Task directions:
Could you restate, word for word, the line that has "Site (20, 1678)" and all lines following it through the end of the entries below?

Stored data
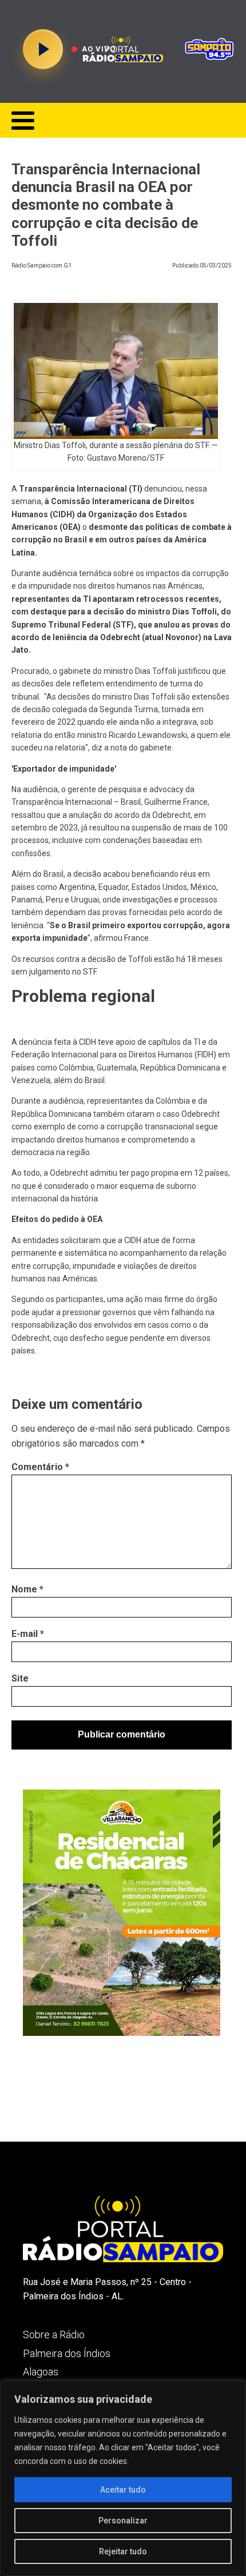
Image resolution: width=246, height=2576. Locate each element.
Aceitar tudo (123, 2489)
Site (20, 1678)
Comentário (40, 1466)
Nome (27, 1589)
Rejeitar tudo (123, 2551)
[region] (123, 2478)
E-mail (27, 1633)
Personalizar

Answer below:
Site (20, 1678)
Comentário (40, 1466)
Nome (27, 1589)
Rejeitar tudo (123, 2551)
[region] (123, 2478)
E-mail (27, 1633)
Personalizar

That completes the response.